Interpretable Relations between Tropical Sea Surface Temperature and U.S. Precipitation in Winter Season Forecasts

Michelle L. L'Heureux, Michael K. Tippett

We explore the large-scale relations between anomalies of global tropical sea surface temperature (SST) and U.S. precipitation to assess the sources of December-February (DJF) predictability and skill. Canonical Correlation Analysis (CCA) is applied to forecasts from NOAA's latest seasonal prediction system, the Seamless System for Prediction and EArth System Research (SPEAR). We find that DJF skill can largely be recreated using 2 SST principal components (PC) and 4 precipitation Principal Components (PCs). However, the leading CCA modes based on these PCs are a blend of two climate signals, El Nino-Southern Oscillation (ENSO) and linear trends, which makes them difficult to interpret.
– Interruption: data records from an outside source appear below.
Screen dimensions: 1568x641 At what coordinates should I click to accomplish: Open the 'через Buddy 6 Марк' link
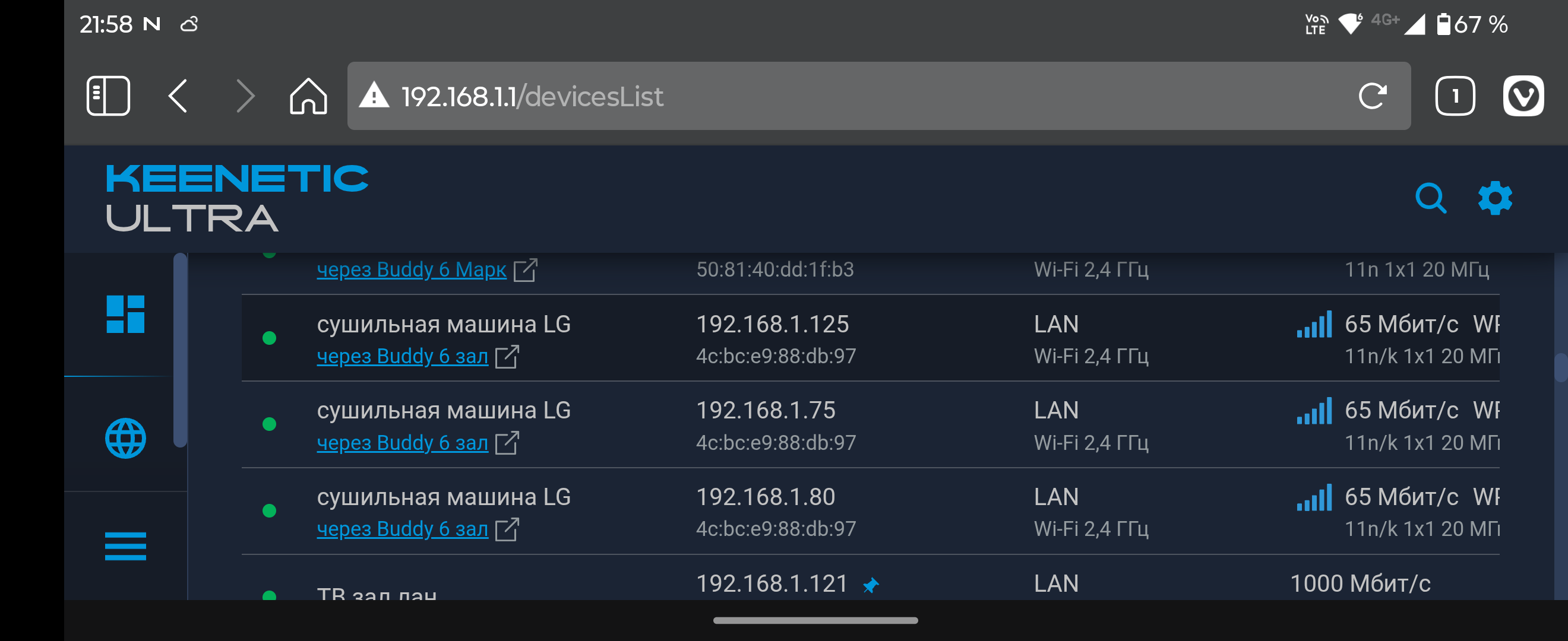pyautogui.click(x=412, y=269)
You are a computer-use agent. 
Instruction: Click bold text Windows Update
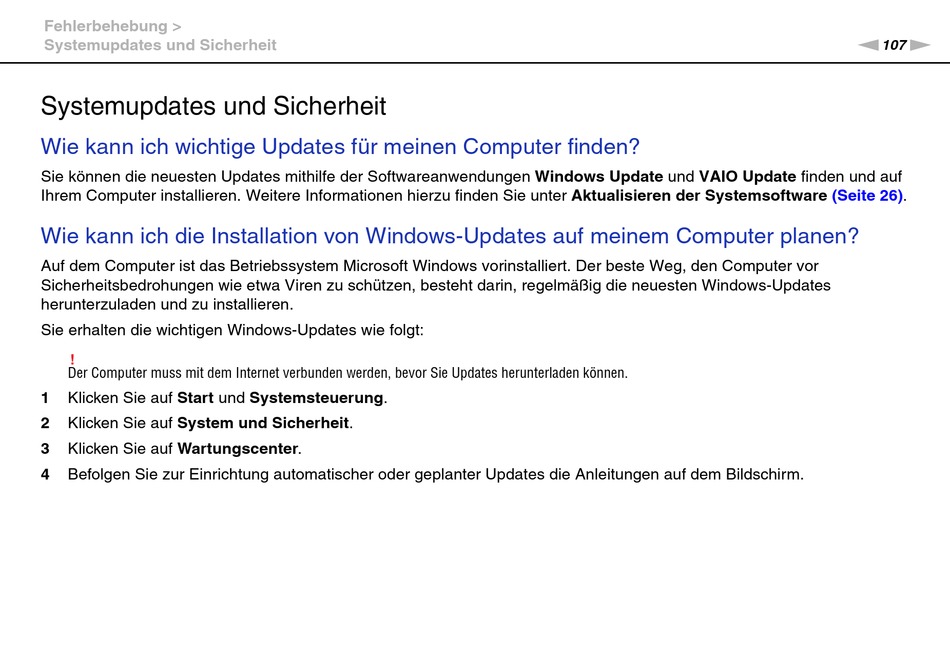pyautogui.click(x=599, y=176)
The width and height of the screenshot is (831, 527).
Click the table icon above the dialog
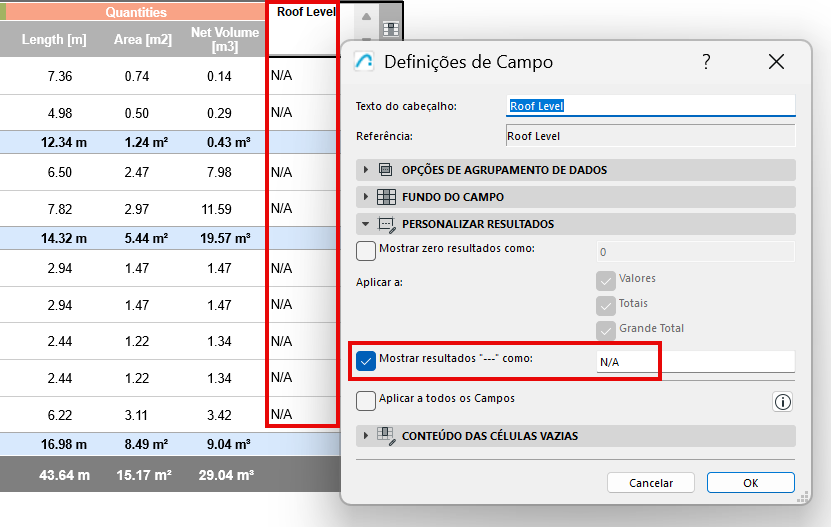390,29
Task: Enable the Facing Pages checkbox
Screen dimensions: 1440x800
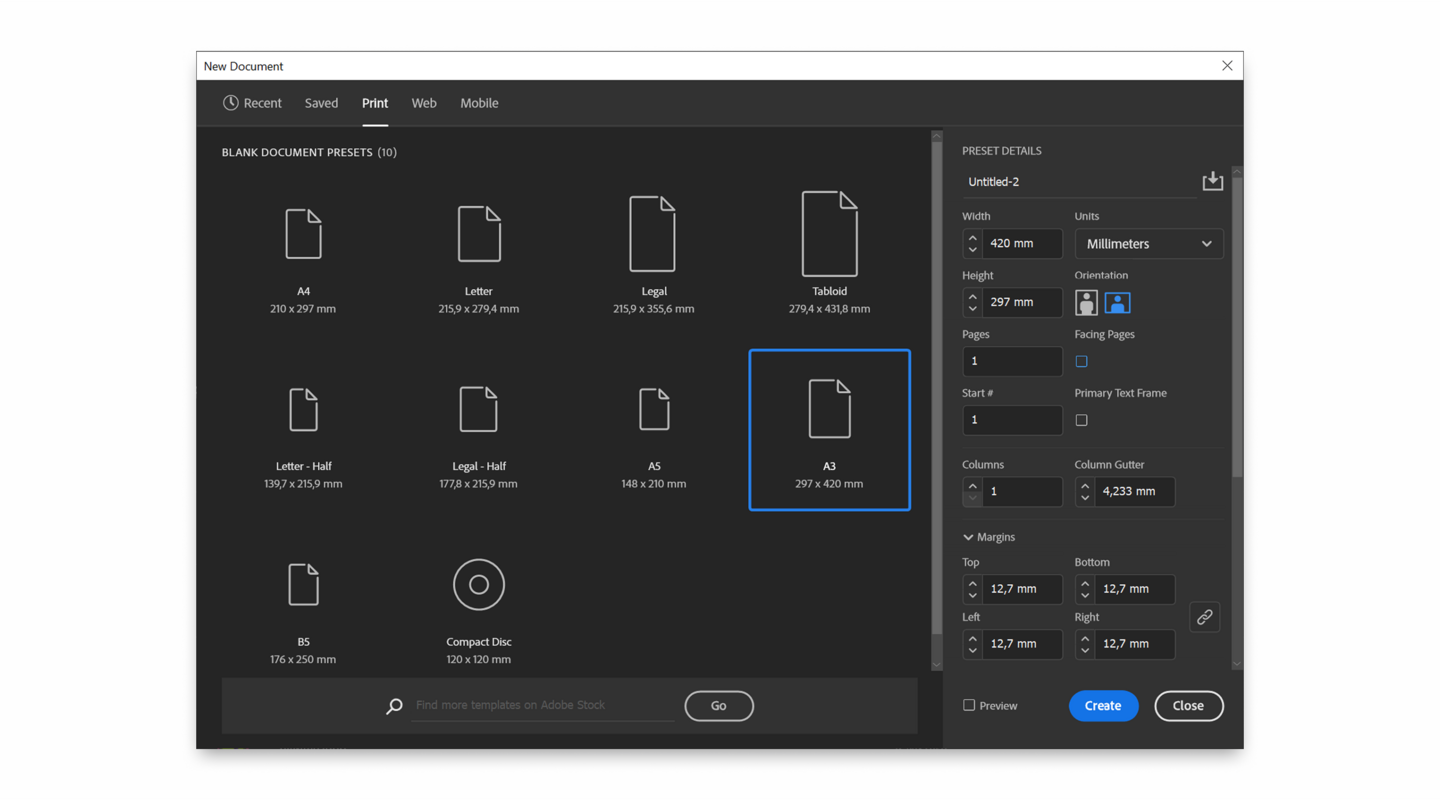Action: pos(1081,361)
We separate the trend and ENSO signals using partial CCA whereby CCA is applied twice: once to data with linear trends removed and once to data with Nino-3.4 index linearly removed. After both signals are removed, CCA find no consequential relations. Therefore, ENSO and linear trends alone explain the predictable parts of the winter forecast of tropical SST and US precipitation anomalies. Despite SPEAR model predictions representing both linear and non-linear variability, skill is mostly explained by these simpler linear CCA patterns.